* [Exercise directions]
Exactly as they appear, output all of the entries.

Data supplied: Begin

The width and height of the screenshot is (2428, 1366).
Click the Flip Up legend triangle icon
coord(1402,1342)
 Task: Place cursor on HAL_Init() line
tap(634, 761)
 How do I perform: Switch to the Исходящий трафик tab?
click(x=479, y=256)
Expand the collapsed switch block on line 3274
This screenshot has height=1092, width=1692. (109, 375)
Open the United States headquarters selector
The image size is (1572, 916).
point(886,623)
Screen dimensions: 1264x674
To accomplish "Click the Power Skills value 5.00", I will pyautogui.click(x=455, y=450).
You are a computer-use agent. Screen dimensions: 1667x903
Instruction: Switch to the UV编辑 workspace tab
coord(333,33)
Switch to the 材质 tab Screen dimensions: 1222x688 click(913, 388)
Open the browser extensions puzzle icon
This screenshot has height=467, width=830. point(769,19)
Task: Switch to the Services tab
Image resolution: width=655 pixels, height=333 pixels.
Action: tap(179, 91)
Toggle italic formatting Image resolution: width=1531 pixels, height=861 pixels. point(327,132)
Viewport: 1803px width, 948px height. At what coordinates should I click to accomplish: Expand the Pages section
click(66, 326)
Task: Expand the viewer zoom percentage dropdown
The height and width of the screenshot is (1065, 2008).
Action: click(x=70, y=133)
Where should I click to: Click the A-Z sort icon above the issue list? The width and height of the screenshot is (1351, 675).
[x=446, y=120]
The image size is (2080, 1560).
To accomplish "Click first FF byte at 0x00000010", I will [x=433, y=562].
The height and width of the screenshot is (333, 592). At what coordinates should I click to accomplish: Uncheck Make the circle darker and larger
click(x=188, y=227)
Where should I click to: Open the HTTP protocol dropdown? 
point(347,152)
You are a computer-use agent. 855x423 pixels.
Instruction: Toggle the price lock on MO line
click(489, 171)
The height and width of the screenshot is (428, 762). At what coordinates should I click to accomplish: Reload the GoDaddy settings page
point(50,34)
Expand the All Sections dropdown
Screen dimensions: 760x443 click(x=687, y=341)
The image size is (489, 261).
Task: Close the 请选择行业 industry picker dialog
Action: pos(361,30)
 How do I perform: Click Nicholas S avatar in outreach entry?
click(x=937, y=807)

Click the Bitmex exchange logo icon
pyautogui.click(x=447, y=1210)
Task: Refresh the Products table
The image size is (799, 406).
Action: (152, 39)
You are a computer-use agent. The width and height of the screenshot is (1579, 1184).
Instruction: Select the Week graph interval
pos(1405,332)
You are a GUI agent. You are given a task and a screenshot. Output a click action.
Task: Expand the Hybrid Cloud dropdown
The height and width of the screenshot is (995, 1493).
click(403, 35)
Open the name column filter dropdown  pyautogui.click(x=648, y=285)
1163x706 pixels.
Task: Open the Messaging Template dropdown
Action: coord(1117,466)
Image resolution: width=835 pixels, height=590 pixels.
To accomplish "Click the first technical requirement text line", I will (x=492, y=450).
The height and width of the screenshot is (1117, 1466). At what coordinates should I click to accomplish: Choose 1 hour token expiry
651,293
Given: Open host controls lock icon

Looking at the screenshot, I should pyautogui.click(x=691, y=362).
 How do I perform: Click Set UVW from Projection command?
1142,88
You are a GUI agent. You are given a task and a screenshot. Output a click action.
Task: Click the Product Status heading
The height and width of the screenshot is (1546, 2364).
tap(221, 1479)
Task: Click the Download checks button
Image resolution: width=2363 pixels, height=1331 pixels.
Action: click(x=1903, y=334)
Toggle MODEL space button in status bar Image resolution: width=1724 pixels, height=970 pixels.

Data supplied: End

* [Solution to this problem]
The width and height of the screenshot is (2428, 1366).
Click the Flip Up legend triangle icon
coord(1402,1342)
 Task: Place cursor on HAL_Init() line
tap(634, 761)
 How do I perform: Switch to the Исходящий трафик tab?
click(x=479, y=256)
Expand the collapsed switch block on line 3274
This screenshot has height=1092, width=1692. (109, 375)
Open the United States headquarters selector
The image size is (1572, 916).
point(886,623)
Screen dimensions: 1264x674
To accomplish "Click the Power Skills value 5.00", I will pyautogui.click(x=455, y=450).
You are a computer-use agent. Screen dimensions: 1667x903
Instruction: Switch to the UV编辑 workspace tab
coord(333,33)
Switch to the 材质 tab Screen dimensions: 1222x688 click(913, 388)
Open the browser extensions puzzle icon
This screenshot has height=467, width=830. point(769,19)
Task: Switch to the Services tab
Image resolution: width=655 pixels, height=333 pixels.
Action: tap(179, 91)
Toggle italic formatting Image resolution: width=1531 pixels, height=861 pixels. point(327,132)
Viewport: 1803px width, 948px height. At what coordinates should I click to accomplish: Expand the Pages section
click(66, 326)
Task: Expand the viewer zoom percentage dropdown
The height and width of the screenshot is (1065, 2008).
Action: click(x=70, y=133)
Where should I click to: Click the A-Z sort icon above the issue list? The width and height of the screenshot is (1351, 675).
[x=446, y=120]
The image size is (2080, 1560).
To accomplish "Click first FF byte at 0x00000010", I will [x=433, y=562].
The height and width of the screenshot is (333, 592). At what coordinates should I click to accomplish: Uncheck Make the circle darker and larger
click(x=188, y=227)
Where should I click to: Open the HTTP protocol dropdown? 
point(347,152)
You are a computer-use agent. 855x423 pixels.
Instruction: Toggle the price lock on MO line
click(489, 171)
The height and width of the screenshot is (428, 762). At what coordinates should I click to accomplish: Reload the GoDaddy settings page
point(50,34)
Expand the All Sections dropdown
Screen dimensions: 760x443 click(x=687, y=341)
The image size is (489, 261).
Task: Close the 请选择行业 industry picker dialog
Action: pos(361,30)
 How do I perform: Click Nicholas S avatar in outreach entry?
click(x=937, y=807)

Click the Bitmex exchange logo icon
pyautogui.click(x=447, y=1210)
Task: Refresh the Products table
The image size is (799, 406).
Action: (152, 39)
You are a computer-use agent. The width and height of the screenshot is (1579, 1184).
Instruction: Select the Week graph interval
pos(1405,332)
You are a GUI agent. You are given a task and a screenshot. Output a click action.
Task: Expand the Hybrid Cloud dropdown
The height and width of the screenshot is (995, 1493).
click(403, 35)
Open the name column filter dropdown  pyautogui.click(x=648, y=285)
1163x706 pixels.
Task: Open the Messaging Template dropdown
Action: coord(1117,466)
Image resolution: width=835 pixels, height=590 pixels.
To accomplish "Click the first technical requirement text line", I will (x=492, y=450).
The height and width of the screenshot is (1117, 1466). At what coordinates should I click to accomplish: Choose 1 hour token expiry
651,293
Given: Open host controls lock icon

Looking at the screenshot, I should pyautogui.click(x=691, y=362).
 How do I perform: Click Set UVW from Projection command?
1142,88
You are a GUI agent. You are given a task and a screenshot. Output a click action.
Task: Click the Product Status heading
The height and width of the screenshot is (1546, 2364).
tap(221, 1479)
Task: Click the Download checks button
Image resolution: width=2363 pixels, height=1331 pixels.
Action: click(x=1903, y=334)
Toggle MODEL space button in status bar Image resolution: width=1724 pixels, height=970 pixels.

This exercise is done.